Critical RCE Vulnerability in React Server Components Targets Next.js Deployments

A critical remote code execution vulnerability in React Server Components has been identified in the project welth-worx-ai, Vercel warned in an automated security advisory. The flaw enables unauthenticated RCE on the server through insecure deserialization in the React Flight protocol, raising severe risk for applications built on frameworks including Next.js.

The vulnerability is tracked under multiple security advisories: GitHub Security Advisory GHSA-9qr9-h5gf-34mp, React advisory CVE-2025-55182, and Next.js advisory CVE-2025-66478. Vercel has generated an automated pull request to address the issue, though the company cautioned that the patch may not be comprehensive and urged developers to review additional guidance before merging.
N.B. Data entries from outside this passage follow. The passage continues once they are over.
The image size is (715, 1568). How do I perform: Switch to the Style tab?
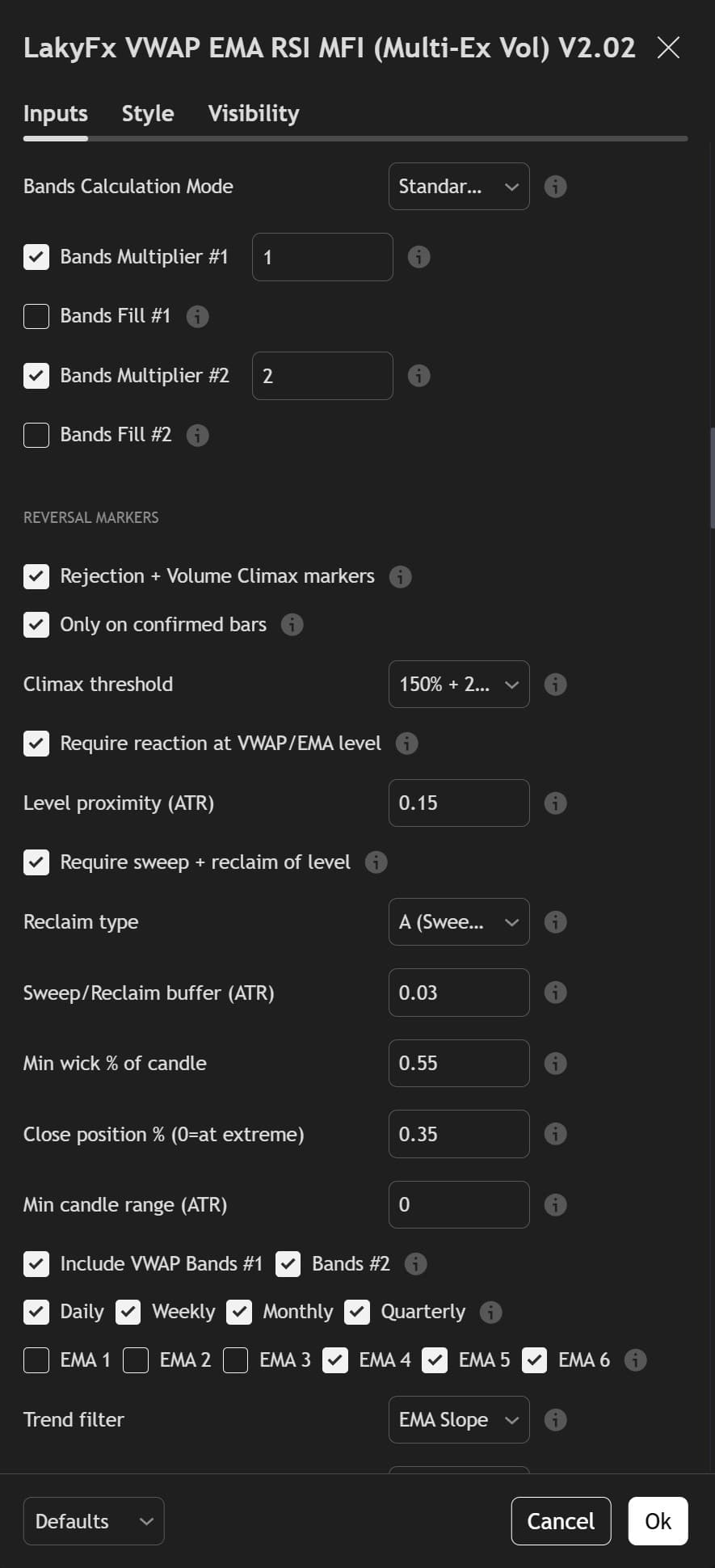click(x=147, y=113)
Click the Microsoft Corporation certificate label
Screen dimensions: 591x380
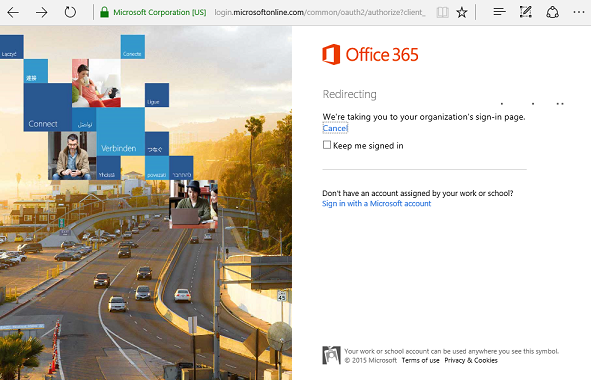pyautogui.click(x=160, y=12)
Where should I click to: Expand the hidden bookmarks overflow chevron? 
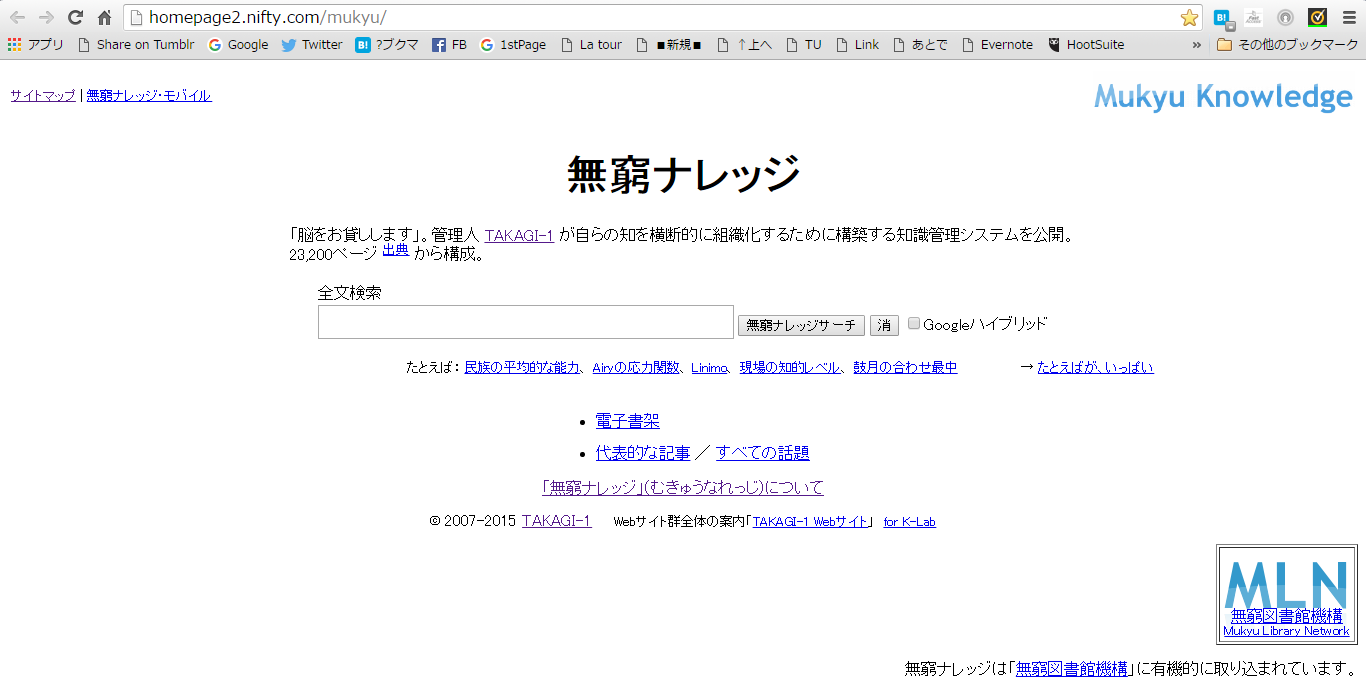(x=1197, y=44)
The company cannot guarantee the automated fix is complete or free of errors, according to the advisory.

React Server Components leverage the React Flight protocol to stream server-rendered content to the client. The deserialization flaw allows an unauthenticated attacker to inject malicious payloads during this process, potentially executing arbitrary code on the server. Applications relying on Next.js App Router with React Server Components are at elevated risk, particularly those handling sensitive data or integrating with AI workloads. The vulnerability highlights a broader systemic risk: AI-centric projects like welth-worx-ai often depend on modern full-stack frameworks that bundle complex server-side logic, increasing the attack surface when underlying components contain critical flaws. Developers are advised to audit dependencies immediately, apply the proposed patches cautiously, and monitor for indicators of exploitation until a fully verified fix is available.